Quant à ceux qui estiment que les sacrifices visibles doivent être offerts aux autres dieux, mais que les sacrifices invisibles, tels que les mouvements d'une âme pure et d'une bonne volonté, appartiennent, comme plus grands et plus excellents, au Dieu invisible, plus grand lui-même et plus excellent que tous les dieux 1, ils ignorent sans doute que les sacrifices visibles ne sont que les signes des autres, comme les mots ne sont que les signes des choses. Or, puisque dans la prière nous adressons nos paroles à celui-là même à qui nous offrons les pensées de nos coeurs, n'oublions pas, quand nous sacrifions, qu'il ne faut offrir le sacrifice visible qu'à celui dont nous devons être nous-mêmes le sacrifice invisible. C'est alors que les Anges et les Vertus supérieures, dont la bonté et la piété font la puissance, se réjouissent avec nous de ce culte que nous rendons à Dieu, et nous aident à le lui rendre. Mais si nous voulons les adorer, ces purs esprits sont si peu disposés à agréer notre culte qu'ils le rejettent positivement, quand ils viennent remplir quelque mission visible auprès des hommes. L'Ecriture sainte en fournit des exemples.
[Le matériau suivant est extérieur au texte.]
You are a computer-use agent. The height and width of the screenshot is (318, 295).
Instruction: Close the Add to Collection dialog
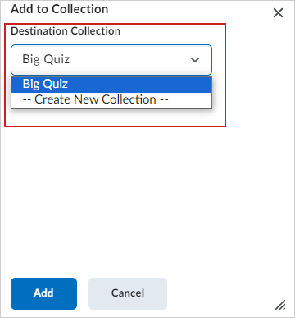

Nous y voyons, en effet Ap 19,10 Ap 22,9, que quelques fidèles ayant cru devoir leur rendre les honneurs divins, soit par l'adoration, soit par le sacrifice, ils les en ont empêchés, avec ordre de les reporter au seul être à qui ils savent qu'ils sont dus. Les saints ont imité les anges: après la guérison miraculeuse que saint Paul et saint Barnabé opérèrent en Lycaonie, le peuple les prit pour des dieux et voulut leur sacrifier 1; mais leur humble piété s'y opposa, et ils annoncèrent aux Lycaoniens le Dieu en qui ils devaient croire. Les esprits trompeurs eux-mêmes n'exigent ces honneurs que parce qu'ils savent qu'ils n'appartiennent qu'au vrai Dieu. Ce qu'ils aiment, ce n'est pas, comme le rapporte Porphyre, et comme quelques-uns le croient, les odeurs corporelles, mais les honneurs divins. Dans le fait, ils ont assez de ces sortes d'odeurs qui leur viennent de tout côté, et, s'ils en voulaient davantage, il ne tiendrait qu'à eux de s'en donner; mais ces mauvais esprits, qui affectent la divinité, ne se contentent pas de la fumée des corps, ils demandent les hommages du coeur, afin d'exercer leur domination sur ceux qu'ils abusent, et de leur fermer la voie qui mène au vrai Dieu, en les empêchant par ces sacrifices impies de devenir eux-mêmes un sacrifice agréable à Dieu.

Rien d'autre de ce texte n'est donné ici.